Both the anterior cingulate cortex and the medial prefrontal cortex have been previously found to be important in the emotional aspects of tinnitus [42]. A previous magnetoencephalography study reported that the functional connectivity between the anterior cingulate cortex and prefrontal cortex correlated negatively with the tinnitus burden [43]. Furthermore, the inhibitory low-frequency repetitive transcranial magnetic stimulation of the anterior cingulate cortex–medial prefrontal cortex using a double cone coil has been investigated as an innovative approach for the treatment of tinnitus, and has been shown to reduce the tinnitus burden [44]. These findings suggest a link between the tinnitus burden and hyperactivity of the anterior cingulate–medial prefrontal cortex. Future research is needed to clarify the role of these brain regions in the assessment and treatment of tinnitus, and especially regarding the tinnitus burden.
Our second key significant finding indicates decreased gray matter levels in a small area of the left inferior temporal gyrus in individuals with tinnitus (when comparing groups with normal hearing, NH+T vs. NH−T). The same finding was also observed when not specifically matching for hearing loss (i.e., NH+T and HL+T vs. NH−T and HL−T). The temporal lobe plays an important role in various cognitive functions, including auditory processing and language or speech comprehension [45]. Several studies have reported impairments in these domains in individuals with tinnitus [46,47,48,49,50]. Thus, our finding of reduced gray matter in the inferior temporal gyrus in tinnitus is not surprising. One study investigated speech perception in normal hearing individuals with tinnitus using a Mandarin version of the speech perception in noise test [51]. Compared to the normal hearing group without tinnitus, the normal hearing group with tinnitus displayed lower scores in perceiving sentences in a noisy environment [51]. Future studies in normal hearing individuals with tinnitus should explore the possible correlation between temporal lobe gray matter levels and scores on the speech in noise test.
Our third key significant finding indicates increased gray matter in individuals with tinnitus (when comparing groups with hearing loss, HL+T vs.
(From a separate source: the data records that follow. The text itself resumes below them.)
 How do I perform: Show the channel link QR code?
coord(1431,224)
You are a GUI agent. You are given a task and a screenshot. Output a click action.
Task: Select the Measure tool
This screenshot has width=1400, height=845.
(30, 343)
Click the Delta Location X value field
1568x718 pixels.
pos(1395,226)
HL−T). This difference was most prominent in the bilateral lingual gyrus and the bilateral precuneus. The same regions were found in the meta-analysis that included all studies that had matched their groups for hearing levels (i.e., NH+T and HL+T vs. NH−T and HL−T excluding study [31]). These results are in agreement with the previous conclusion that whereas hearing loss is associated with the loss of gray matter, hearing loss with the addition of tinnitus preserves gray matter [25,32]. In particular, the lingual gyrus and the precuneus are better preserved in individuals with hearing loss and tinnitus.
The lingual gyrus plays a role in encoding visual memories and is directly connected to the limbic network [52]. Damage to this region may lead to visual memory dysfunction [53]. In addition, previous studies have reported that the lingual gyrus is associated with better performance on memory tasks and cognitive functions [54,55,56]. Thus, our results suggest that hearing loss with additional tinnitus may be linked to better cognitive function than hearing loss without tinnitus. Supporting this conclusion, a recent cross-sectional study aimed at delineating the interaction between tinnitus and cognition using a composite z-score from four cognitive tests found that in (non-Hispanic) groups with hearing loss, the additional presence of tinnitus was associated with better cognitive performance compared to the group without tinnitus [57]. Future studies are needed to investigate the contribution of the lingual gyrus (and other bran regions) to preserved cognitive performance in individuals with hearing loss with and without tinnitus.
The precuneus is part of the default mode network and plays an essential role in various complex cognitive functions, including conscious and internal awareness [58]. The default mode network is most active at wakeful rest and is functionally anticorrelated with the dorsal attention network [59]. A previous resting-state functional imaging study reported that tinnitus is associated with decreased functional connectivity within the default mode network and increased functional connectivity between the default mode network and the dorsal attention network [60]. Similarly, a previous diffusion imaging study, reporting reduced connectivity in the precuneus, speculated that the constant disturbance of tinnitus during wakeful rest may stimulate structural changes in the precuneus [61]. Future work is needed to investigate the mechanistic links between changes in attentional networks associated with hearing loss and additional tinnitus and preserved gray matter in the precuneus of individuals with hearing loss and additional tinnitus.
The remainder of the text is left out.